Metallic contaminants in crude oil can influence the desalter operations and, if allowed to continue past the desalter, can affect downstream catalyst performance. Two particular metals of prominence are sodium (Na) and calcium (Ca). While routinely present as chloride salts, these metals can also exist as salts of naphthenic acids. When improperly treated and carried over with emulsions, these naphthenate salts can also impact downstream operations and catalysts.

Removal of naphthenate salts is a critical objective if a refiner wishes to process opportunity crudes. Desalter acidification offers an approach to converting the metals into water soluble salts that are easily removed with the desalter brine.

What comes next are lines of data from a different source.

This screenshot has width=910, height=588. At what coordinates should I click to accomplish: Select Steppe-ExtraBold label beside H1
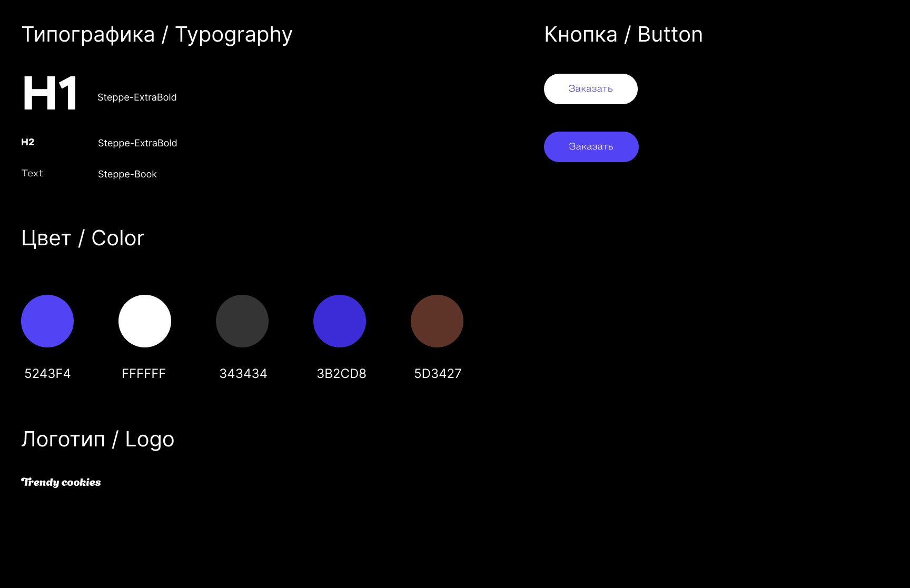click(137, 97)
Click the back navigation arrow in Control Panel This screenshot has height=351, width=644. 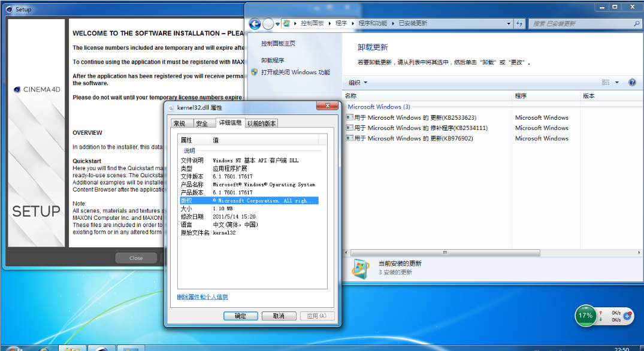point(254,22)
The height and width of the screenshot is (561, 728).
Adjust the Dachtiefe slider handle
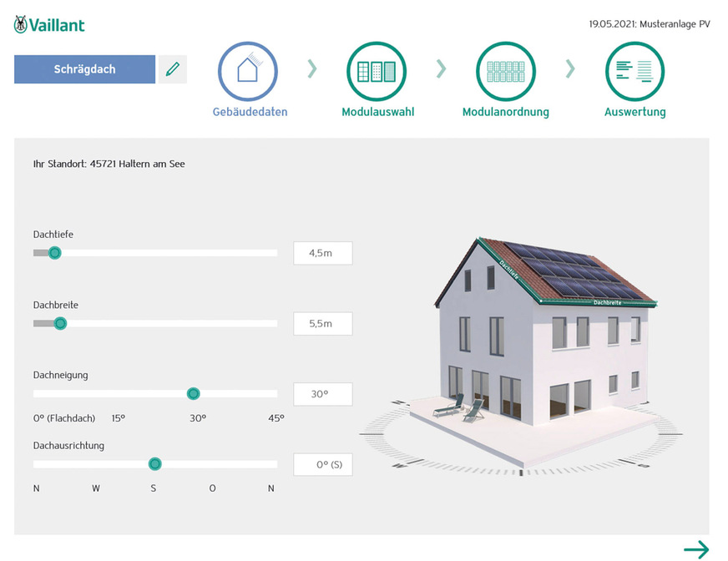point(56,252)
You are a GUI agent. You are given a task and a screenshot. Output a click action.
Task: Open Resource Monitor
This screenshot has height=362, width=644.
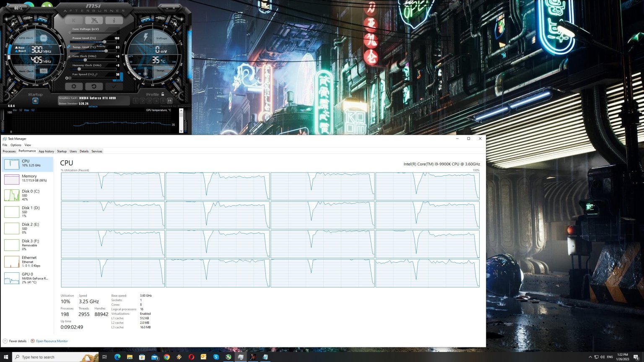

This not only removes the metals from the desalted crude, it improves desalter operation and reliability by converting the naphthenates into oil soluble naphthenic acids. These acids must be accounted for downstream in both a corrosion program and in the impact these corrosive components could have on hydrotreater fouling.

The solution offered by Baker Hughes to provide safe, cost effective desalter acidification is its EXCALIBUR™ contaminant removal technology3. The EXCALIBUR product line features acids selected to achieve metals removal targets while avoiding the major downstream impacts of commodity acids.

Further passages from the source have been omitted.